[課題の目的] あわら市の教育に関する視察報告によると、中学校のタテ持ち授業では1人の教員がどのようにクラスを受け持つかを答えよ。

[提供テキスト]
▬▬▬

2022年10月26~28日昭島市厚生文教委員会視察:③福井県あわら市における教育について

昭島市議会厚生文教委員会3日目は、福井県あわら市の教育について視察をしました。

◆私自身は、試験そのものについては
試験内容や、結果の受け止め方いかんによって
一律に肯定をしていないのですが、
あわら市では、ご関係者が何度も「PDCAサイクル」をまわすとおっしゃっており、試験はあくまで授業改善のためのいち手段であって、
目的であったり試験結果の数字が全てとは捉えていらっしゃらないと理解しました。

あわら市での試験実施後の活用法は、このような手法もあるのかと参考になりました。

例えば、
・子どもたち自身がつまずきに気付けるよう、
全国学力・学習状況調査を受けた翌日には福井県が準備をする振り返り表で自己採点をした上で、全教員が分析結果を共有する。
・英語の外部検定試験を中3が春に受験。
その後、この結果を分析し英語教員の研修会を行う
(英語教員自身も英語力向上のため、試験を受けるなど前向きであり、教員の英語力も日本一高いとのことでした)

◆また、福井県では伝統的に、当たり前に行われている
中学校のタテ持ち授業もユニークでした。
東京では、一般的には1人の教員は単一学年のクラスを担当しますが、
タテ持ちでは、1人の教員は3学年すべてのひとクラス分を受けもちます。
3学年分の授業準備で時間的負担が増えるとの懸念については、
県外からきた教員によればヨコ持ちに比べて時間的負担がそれほど増えるものではないとの捉え方があるとのこと。

▬▬▬

[データ]
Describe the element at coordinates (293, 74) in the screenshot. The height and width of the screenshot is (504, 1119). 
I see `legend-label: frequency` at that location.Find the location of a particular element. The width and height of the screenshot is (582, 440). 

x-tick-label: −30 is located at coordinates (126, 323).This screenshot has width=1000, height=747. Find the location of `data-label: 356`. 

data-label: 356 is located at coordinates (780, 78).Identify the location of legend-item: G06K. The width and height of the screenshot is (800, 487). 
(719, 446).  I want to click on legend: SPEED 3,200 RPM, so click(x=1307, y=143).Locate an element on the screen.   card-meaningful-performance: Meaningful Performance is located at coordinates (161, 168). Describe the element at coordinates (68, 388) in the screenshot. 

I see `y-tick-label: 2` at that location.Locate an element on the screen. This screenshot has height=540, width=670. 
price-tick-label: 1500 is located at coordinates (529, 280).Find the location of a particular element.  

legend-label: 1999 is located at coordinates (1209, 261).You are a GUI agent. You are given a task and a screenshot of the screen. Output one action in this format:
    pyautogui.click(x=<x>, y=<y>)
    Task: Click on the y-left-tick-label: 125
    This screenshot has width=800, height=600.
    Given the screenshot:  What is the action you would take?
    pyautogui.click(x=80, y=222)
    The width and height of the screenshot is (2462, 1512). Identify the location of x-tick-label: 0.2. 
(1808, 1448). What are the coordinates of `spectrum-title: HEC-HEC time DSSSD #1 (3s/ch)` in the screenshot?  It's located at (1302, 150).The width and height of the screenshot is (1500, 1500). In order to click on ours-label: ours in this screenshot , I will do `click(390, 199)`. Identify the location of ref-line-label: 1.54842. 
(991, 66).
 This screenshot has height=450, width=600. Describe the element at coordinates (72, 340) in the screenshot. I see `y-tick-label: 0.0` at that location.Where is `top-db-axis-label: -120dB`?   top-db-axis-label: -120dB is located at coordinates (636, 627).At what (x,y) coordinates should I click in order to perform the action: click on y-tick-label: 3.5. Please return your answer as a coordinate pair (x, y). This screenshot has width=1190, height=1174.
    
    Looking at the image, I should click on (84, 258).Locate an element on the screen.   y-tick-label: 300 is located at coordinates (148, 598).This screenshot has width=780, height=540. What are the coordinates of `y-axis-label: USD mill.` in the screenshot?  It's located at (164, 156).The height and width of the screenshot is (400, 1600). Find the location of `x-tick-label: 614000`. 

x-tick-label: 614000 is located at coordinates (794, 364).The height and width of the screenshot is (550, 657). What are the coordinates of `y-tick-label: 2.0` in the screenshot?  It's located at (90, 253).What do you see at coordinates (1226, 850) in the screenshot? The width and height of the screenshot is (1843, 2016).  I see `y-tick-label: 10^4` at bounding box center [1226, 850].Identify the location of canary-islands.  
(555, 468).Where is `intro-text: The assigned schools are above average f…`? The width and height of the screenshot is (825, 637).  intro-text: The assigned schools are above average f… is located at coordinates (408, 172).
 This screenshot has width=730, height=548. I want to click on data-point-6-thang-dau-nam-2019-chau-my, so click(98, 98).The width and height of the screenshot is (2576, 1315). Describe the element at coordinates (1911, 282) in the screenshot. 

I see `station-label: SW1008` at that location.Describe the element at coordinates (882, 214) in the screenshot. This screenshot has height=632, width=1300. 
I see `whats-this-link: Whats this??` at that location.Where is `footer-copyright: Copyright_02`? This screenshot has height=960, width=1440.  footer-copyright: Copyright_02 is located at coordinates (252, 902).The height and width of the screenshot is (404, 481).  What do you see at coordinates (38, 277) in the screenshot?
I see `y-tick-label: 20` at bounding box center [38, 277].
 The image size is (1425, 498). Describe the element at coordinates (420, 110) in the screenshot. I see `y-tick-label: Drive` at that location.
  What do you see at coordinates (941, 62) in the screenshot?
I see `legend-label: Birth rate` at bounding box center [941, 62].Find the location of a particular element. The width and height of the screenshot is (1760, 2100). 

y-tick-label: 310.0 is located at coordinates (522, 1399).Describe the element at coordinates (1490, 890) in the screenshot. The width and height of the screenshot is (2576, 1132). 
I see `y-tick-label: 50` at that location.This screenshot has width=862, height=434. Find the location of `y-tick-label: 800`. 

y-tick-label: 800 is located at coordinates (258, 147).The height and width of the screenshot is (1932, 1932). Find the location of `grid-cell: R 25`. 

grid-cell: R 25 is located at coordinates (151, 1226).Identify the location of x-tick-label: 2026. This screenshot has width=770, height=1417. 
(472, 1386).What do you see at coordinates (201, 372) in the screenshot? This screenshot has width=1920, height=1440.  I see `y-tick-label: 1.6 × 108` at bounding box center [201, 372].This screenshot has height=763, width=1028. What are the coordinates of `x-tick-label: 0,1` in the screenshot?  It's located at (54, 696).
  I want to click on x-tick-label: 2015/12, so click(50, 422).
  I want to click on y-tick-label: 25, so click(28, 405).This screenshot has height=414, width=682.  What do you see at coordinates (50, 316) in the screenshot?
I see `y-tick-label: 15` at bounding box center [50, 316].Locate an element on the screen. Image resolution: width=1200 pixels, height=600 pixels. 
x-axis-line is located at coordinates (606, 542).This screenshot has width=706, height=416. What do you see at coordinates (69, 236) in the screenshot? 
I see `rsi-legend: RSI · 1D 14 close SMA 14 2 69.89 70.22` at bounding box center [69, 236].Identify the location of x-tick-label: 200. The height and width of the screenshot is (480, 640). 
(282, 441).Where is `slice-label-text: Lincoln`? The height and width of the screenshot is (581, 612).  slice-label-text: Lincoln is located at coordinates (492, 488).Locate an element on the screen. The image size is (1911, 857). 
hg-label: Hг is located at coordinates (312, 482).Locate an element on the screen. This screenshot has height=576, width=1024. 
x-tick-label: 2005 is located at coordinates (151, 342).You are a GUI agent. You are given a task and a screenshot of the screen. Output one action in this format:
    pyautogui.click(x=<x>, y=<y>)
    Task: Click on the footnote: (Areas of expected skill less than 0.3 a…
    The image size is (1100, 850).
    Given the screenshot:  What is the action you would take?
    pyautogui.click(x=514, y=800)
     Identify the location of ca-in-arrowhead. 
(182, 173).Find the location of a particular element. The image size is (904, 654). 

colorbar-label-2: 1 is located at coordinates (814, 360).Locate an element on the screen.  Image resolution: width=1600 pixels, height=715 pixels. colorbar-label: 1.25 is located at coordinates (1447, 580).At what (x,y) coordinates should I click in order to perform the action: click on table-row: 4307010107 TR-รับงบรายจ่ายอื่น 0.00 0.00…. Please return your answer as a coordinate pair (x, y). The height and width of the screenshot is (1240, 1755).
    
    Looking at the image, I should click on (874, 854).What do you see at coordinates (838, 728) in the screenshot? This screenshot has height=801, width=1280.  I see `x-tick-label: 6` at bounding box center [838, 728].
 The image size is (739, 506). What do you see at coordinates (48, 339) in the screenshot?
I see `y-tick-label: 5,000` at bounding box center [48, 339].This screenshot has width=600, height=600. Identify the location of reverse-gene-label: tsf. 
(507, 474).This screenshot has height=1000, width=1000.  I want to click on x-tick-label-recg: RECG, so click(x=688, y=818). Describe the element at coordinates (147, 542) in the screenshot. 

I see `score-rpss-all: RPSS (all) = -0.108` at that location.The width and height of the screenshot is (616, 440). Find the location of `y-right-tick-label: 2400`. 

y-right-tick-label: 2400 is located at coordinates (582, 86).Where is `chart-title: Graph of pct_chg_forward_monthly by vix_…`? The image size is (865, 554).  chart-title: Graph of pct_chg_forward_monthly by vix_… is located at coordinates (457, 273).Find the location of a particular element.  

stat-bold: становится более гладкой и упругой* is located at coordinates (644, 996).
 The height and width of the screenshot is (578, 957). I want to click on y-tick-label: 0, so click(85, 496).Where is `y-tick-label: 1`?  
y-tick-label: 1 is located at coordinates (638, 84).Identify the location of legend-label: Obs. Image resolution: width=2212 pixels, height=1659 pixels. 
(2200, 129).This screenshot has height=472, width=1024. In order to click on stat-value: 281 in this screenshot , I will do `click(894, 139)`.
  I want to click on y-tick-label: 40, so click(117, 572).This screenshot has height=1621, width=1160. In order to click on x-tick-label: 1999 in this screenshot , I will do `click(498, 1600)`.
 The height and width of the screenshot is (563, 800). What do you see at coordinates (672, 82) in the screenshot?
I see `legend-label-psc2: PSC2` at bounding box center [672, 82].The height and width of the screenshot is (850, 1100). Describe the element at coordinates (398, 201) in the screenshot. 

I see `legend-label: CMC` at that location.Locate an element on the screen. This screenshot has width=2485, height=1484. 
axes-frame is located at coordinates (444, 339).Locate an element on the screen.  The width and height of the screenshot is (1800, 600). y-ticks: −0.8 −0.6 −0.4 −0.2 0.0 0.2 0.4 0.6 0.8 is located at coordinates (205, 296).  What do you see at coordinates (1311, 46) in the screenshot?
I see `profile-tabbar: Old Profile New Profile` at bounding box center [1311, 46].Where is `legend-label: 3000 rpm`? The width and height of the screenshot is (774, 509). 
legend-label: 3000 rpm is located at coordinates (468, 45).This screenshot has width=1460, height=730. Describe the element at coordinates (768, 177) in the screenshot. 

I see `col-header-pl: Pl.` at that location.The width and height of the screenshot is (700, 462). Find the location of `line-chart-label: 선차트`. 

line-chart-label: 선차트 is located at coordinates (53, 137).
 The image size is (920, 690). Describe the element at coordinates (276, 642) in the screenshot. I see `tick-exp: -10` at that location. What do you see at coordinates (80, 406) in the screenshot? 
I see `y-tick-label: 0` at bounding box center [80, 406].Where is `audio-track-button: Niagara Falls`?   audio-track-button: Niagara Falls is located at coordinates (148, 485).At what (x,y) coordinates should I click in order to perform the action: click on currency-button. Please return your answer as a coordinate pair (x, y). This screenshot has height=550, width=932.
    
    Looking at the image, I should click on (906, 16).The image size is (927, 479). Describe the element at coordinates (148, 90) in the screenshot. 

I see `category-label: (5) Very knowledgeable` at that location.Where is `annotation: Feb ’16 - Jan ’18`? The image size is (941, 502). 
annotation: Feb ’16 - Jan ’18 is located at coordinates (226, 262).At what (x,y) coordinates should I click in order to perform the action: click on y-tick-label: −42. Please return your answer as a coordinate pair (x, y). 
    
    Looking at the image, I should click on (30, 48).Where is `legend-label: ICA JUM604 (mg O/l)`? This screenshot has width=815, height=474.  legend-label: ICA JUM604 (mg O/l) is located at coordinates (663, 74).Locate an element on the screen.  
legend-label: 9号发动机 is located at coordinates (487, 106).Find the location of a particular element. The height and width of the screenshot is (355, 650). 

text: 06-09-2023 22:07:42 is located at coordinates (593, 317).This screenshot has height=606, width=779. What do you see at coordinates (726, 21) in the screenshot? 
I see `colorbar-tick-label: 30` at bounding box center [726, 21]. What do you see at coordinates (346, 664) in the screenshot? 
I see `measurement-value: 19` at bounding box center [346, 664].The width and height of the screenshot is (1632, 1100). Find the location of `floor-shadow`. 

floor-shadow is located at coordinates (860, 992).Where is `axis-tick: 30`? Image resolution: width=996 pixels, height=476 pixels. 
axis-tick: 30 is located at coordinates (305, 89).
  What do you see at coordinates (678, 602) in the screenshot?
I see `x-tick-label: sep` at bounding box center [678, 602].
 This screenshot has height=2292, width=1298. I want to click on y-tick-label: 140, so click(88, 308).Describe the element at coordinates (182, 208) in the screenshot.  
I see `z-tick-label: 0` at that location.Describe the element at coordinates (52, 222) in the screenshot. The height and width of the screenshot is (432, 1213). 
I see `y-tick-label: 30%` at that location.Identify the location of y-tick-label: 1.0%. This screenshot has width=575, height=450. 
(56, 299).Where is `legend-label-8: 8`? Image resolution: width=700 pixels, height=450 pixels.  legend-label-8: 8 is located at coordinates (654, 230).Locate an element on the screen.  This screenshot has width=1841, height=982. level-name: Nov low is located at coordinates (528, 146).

▬▬▬

[以下に出力] 3学年すべてのひとクラス分を受けもつ。